Outstanding Scholar Advocates
Each year, Master of Science in Community Health and Social Justice students are nominated for their commitment to the program’s mission and values: outstanding academic work, scholarly inquiry, community engagement, and contributions to the well-being, culture, and integrity of the academic community. Recipients demonstrate excellence in the application of theory and evidence-based knowledge to practice, the potential to advance the fields of public health and social justice, and meaningful engagement as a collaborative, ethical, and supportive member of the community.

Harkirat Kaur, 2026
With her social justice focused voice, Harkirat aims to improve youth-centered health communication strategies. She engaged with her community partner to lead the development of a youth-centered board. She advocated to extend the life of the youth-focused board so that the organization can better meet the health focused needs of this population.

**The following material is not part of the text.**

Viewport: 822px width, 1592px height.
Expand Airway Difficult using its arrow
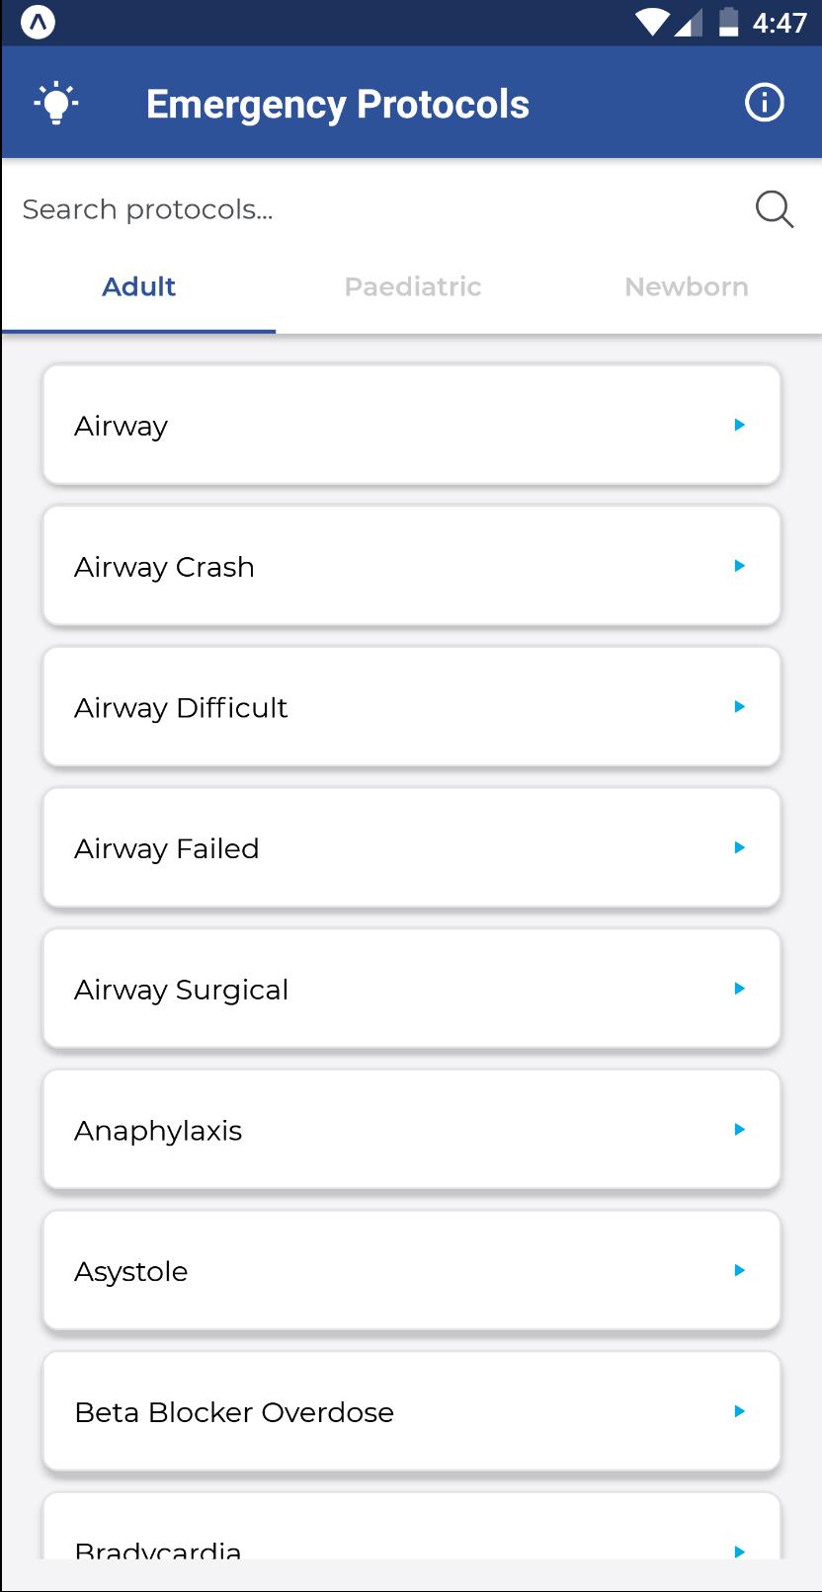(x=739, y=706)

She is focused on using the program skills, learned while earning her degree, to advocate for the voices of youth who may be disempowered by age, immigrant status, class, race, or gender.
Furthermore, Kaur wrote a personal essay about losing her friend to suicide. Her article, “Building a Resilient Future: Youth Mental Health and Suicide Prevention,” was published by the National Alliance on Mental Illness and was in the UWB news for her work using storytelling to make change.

LaNiqua Bell, 2026
LaNiqua is committed to advancing research and deepening our understanding of community health and social justice. This commitment will undoubtedly have a lasting impact on the field.
LaNiqua deployed frameworks of structural racism and acknowledged the myriad ways in which health care systems harm and do not serve African-American populations effectively, including in the production of health literacy. In order to shift the systemic lack of African-American health care providers, she has innovatively partnered with the BIPOC health care ecosystem to capitalize on existing school and family relationships to bolster pathways to health care careers.
As a result of her work, she innovatively created a new family-based intervention that recognizes the importance of family ties in supporting and assisting students in pursuing these pathways. Her upstream emphasis to produce structural transformation in the production of African-American health care providers embodies our program goals and objectives and our School and community vision.

Jacqueline Richards, 2025
With a natural curiosity and drive for learning that is truly exceptional, Jacqueline’s research is helping to inform policy and to shape new paradigms of public health praxis by laying groundwork for new community-driven innovations.
Additionally, she has contributed greatly to the UWB community, supporting her peers as it relates to their own development as scholars, and demonstrating her ability to work with a wide range of individuals while working toward a common goal.

Pia Sampaga-Khim, 2025
Pia is known to be a true advocate for health and social justice. Not only has she been involved at the grassroots level in helping to provide education around critical issues facing the communities she served, but she’s also encouraged and supported those she works with to engage more civically, even providing training at the county level for how to engage in Legislative Education Day in Olympia and helping some of the health educators she supervisors to prepare and to present posters at WA State Public Health Association’s Annual Conference, SOPHE, and APHA.